Ziggy the Wiener Dog’s cremains had been ready for pickup for several months. For three months, in fact.
“Do you want to pick him up?” I made the rare call to him to ask.
“No, can you?”
“All right. You okay with waiting?”
“Yes.”
And I took my time. After wading through the raw emotions when I picked up Scarlet the Wiener Dog so immediately after her death, I learned my lesson and took my time in carrying him home. I wanted to be ready. I waited. I waited months. I waited until the trees blossomed, and then after the blossoms fell.
I picked him up a couple weeks ago, my grief long processed in a grueling succession of bad news after next. He was in a box. A small box. He was a good dog until the end, always low maintenance and accommodating. His life with me bookended an amazing chapter in my life.
I adopted Ziggy a couple months after my fiance broke off our engagement–there he was, a trembling little dachshund in my life. It was February 1998, in the middle of a rainy El Niño season; he had been found wandering the streets with his sister-dog. I was alone, too. Next year, the fiance and I got married.
I had no idea what would happen ten years hence, but I knew I would have a dog. He ended up being my constant for fifteen years. And he died a week after my husband asked for a divorce. If I had made this timing up and workshopped such a story, I’d be criticized for being too “device-y” and the timing too coincidental. But it happened. He came and went with my marriage like a wedding ring.
Ziggy just–died one evening. He rose, teetering, from his bed. Since Scarlet died, he spent a lot of time in that bed, napping.
My mother’s helper asked, “Um, is Ziggy acting weird?”

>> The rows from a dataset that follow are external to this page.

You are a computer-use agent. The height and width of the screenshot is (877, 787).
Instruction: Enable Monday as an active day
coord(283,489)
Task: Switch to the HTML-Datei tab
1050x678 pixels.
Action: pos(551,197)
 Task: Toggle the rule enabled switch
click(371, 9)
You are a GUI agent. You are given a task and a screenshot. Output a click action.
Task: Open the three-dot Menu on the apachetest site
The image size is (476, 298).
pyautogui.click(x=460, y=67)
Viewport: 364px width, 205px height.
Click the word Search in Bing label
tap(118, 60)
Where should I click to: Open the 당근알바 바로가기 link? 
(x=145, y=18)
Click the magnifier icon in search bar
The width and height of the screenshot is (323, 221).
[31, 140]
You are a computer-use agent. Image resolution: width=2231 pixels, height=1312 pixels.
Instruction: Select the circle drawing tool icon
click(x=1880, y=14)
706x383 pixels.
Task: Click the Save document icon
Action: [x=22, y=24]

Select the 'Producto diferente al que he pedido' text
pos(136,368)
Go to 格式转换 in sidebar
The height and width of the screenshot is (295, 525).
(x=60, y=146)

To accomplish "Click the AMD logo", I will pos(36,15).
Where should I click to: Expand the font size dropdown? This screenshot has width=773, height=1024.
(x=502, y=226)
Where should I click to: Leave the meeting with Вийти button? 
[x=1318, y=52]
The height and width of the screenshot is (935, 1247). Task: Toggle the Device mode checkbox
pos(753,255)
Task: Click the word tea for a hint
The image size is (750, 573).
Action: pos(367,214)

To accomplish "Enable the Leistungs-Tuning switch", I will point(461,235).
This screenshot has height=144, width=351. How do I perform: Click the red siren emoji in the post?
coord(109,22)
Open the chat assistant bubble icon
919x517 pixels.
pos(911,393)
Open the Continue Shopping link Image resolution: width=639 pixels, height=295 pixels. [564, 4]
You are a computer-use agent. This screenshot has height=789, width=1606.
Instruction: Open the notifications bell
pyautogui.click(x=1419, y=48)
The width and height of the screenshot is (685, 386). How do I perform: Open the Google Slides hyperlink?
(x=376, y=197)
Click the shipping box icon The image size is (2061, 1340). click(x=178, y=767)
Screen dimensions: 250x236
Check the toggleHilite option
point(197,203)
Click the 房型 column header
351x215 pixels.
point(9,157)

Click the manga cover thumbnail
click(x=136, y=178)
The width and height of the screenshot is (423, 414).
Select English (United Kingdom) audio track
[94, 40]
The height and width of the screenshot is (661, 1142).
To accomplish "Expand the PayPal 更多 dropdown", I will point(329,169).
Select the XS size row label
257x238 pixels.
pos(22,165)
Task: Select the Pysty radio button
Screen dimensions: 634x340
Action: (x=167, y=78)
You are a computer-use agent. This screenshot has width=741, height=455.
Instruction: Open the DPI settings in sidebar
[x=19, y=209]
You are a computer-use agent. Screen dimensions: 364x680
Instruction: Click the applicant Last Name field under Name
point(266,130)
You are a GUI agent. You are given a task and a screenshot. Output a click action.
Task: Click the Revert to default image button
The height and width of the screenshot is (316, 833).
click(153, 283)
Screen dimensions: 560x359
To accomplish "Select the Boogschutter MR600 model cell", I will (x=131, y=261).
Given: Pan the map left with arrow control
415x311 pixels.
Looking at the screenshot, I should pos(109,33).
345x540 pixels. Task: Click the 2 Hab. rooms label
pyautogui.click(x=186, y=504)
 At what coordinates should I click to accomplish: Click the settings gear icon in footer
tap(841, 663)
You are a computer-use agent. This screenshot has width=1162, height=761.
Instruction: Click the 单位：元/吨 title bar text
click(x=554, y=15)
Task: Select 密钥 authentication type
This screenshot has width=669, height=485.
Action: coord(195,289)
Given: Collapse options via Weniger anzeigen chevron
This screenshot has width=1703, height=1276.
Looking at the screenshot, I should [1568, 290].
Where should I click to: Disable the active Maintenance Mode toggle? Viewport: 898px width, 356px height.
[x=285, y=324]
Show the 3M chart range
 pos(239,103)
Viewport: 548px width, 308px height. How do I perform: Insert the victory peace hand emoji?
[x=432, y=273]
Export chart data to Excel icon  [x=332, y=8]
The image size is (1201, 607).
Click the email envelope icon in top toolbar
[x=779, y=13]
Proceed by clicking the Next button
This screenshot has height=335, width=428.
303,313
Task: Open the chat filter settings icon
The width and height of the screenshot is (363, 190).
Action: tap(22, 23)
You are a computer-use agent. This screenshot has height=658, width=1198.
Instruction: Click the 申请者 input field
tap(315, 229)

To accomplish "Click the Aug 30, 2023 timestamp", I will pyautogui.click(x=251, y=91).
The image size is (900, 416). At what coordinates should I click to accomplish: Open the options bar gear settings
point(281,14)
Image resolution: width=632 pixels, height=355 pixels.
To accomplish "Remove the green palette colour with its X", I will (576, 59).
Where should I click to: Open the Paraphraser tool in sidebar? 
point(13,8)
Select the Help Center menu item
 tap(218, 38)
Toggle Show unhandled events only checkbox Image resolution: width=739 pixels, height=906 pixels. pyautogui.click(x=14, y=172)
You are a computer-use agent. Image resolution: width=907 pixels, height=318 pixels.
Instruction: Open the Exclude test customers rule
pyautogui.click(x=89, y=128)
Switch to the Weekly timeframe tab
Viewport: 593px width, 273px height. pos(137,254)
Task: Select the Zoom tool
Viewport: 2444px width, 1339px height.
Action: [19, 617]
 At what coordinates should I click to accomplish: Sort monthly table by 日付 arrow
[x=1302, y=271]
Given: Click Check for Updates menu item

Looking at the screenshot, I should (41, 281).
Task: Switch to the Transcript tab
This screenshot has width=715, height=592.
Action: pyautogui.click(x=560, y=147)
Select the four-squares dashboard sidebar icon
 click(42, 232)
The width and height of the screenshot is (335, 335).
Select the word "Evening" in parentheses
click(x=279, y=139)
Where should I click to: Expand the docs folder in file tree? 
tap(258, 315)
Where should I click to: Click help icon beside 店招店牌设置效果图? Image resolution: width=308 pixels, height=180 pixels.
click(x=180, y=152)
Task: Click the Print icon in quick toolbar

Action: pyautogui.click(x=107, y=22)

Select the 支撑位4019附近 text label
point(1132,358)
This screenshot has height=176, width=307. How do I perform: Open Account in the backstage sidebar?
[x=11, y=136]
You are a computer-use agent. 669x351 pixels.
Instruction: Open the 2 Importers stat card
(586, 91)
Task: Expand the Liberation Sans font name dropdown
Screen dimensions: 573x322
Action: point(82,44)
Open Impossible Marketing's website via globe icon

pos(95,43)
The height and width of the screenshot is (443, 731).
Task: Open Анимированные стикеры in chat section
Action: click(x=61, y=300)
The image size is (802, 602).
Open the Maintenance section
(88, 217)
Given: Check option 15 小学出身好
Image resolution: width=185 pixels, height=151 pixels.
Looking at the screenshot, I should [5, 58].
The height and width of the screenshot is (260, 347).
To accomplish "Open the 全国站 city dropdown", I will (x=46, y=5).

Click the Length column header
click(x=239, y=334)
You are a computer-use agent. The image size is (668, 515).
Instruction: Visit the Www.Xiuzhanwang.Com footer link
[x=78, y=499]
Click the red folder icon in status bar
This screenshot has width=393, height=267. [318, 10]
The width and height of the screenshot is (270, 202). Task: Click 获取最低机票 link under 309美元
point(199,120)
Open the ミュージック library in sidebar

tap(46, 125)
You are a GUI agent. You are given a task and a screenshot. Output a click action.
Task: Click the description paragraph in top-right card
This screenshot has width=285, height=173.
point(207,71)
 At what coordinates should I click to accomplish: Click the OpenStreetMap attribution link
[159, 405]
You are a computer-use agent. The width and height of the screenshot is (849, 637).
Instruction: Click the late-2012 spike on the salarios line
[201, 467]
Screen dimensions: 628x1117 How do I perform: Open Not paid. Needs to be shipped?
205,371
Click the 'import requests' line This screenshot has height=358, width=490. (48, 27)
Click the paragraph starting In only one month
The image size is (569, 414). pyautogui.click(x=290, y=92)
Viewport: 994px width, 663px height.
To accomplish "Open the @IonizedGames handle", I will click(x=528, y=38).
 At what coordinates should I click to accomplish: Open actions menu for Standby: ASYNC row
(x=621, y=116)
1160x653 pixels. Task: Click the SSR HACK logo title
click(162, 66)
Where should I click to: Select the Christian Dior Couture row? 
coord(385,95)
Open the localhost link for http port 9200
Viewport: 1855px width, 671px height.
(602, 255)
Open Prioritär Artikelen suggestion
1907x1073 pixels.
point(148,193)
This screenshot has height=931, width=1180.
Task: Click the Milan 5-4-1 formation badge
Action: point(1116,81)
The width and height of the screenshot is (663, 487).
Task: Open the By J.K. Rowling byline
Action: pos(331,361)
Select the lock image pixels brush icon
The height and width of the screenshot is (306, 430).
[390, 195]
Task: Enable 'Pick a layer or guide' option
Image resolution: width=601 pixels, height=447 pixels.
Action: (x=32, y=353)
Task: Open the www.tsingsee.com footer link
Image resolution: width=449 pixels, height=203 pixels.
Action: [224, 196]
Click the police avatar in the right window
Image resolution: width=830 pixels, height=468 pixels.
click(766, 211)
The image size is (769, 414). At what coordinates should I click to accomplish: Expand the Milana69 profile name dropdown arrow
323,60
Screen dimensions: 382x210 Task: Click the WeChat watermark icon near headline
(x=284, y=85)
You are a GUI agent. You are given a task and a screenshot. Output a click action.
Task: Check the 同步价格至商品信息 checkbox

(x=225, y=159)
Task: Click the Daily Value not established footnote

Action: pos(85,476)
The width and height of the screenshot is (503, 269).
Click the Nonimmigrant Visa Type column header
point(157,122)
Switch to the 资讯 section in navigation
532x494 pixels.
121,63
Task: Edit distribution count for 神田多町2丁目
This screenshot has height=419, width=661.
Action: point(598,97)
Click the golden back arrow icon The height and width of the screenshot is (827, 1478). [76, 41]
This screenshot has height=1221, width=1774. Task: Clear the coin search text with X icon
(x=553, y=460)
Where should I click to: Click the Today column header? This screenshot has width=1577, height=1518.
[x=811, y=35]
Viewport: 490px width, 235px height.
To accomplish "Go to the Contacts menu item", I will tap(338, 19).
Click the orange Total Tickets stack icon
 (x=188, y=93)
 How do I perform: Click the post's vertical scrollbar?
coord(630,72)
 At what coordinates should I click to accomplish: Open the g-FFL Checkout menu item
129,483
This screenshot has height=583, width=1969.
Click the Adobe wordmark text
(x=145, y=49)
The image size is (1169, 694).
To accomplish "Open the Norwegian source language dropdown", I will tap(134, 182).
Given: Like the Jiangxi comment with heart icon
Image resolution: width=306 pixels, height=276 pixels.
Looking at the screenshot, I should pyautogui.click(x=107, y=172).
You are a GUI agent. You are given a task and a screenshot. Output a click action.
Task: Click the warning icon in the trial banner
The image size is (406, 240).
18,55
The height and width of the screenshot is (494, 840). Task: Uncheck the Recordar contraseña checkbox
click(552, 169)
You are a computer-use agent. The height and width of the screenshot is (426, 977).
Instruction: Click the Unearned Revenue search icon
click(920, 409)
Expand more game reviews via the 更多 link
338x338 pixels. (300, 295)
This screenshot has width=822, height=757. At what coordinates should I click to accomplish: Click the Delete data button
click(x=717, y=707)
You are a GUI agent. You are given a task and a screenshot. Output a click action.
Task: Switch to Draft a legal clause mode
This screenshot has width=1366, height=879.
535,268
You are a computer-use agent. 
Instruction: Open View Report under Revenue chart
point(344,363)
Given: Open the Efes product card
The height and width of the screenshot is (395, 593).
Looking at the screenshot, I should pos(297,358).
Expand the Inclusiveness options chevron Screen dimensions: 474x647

We were sitting in the den, playing with my baby before bedtime. I looked over. Ziggy was not walking straight. He had trouble standing. “Yes,” I said. So much had happened in 2013, I didn’t want to look yet another other Bad Thing in the eye. So I looked away. “I think he’s dying.”
“Really? What should we do? Shouldn’t he go to a vet?”
It was 7pm. He would have to go to the emergency vet. I shrugged. “I don’t think there’s much we can do. I’ll take him to the emergency vet. But he’s probably going to die.” I know I sound cold, but if you were there, you’d have heard the pathos in my voice. Also, I’d given up on all good news by that point.
I emailed my husband. I typed, If you want to see your dog, you should come see him now. I don’t know if he’ll live another week or another hour, but now’s the time.
So much had already happened.
I drove Ziggy to the vet, about 5 miles away, across town. The drive took the length of an Adele song, “Someone Like You.” At some point during the drive, my husband called.
“Are you serious?”
Yes, I said. Your dog is dying. Where are you?
Far away, he said.
Ziggy stopped breathing as I handed him over to the pet emergency veterinarians, a team of UC Davis doctors who then asked me, “Do you want us to resuscitate him?”
Why? I asked.
Because he’s stopped breathing.
Oh, I said. He was over 17 years old. It was time to let him go. No, I said. He’s an old dog. He had a good life.
“What’s happening?” I could hear the husband on the phone. This intertwining of my lives. The present, the past, the near and the distant.
“He died.”
“What?”
“Probably from a heart attack or stroke. My guess is a stroke.”
And then my ever-stoic husband started crying.
So much had happened.
My life was officially a country song.
***
Joining Heather’s Abecedary, Fog City Writer, and other writers like Susan Ito in working through the alphabet with short, memoir-like pieces. Except I’m going to go in reverse, beginning with “Z.” It’s called Alphabet: A History.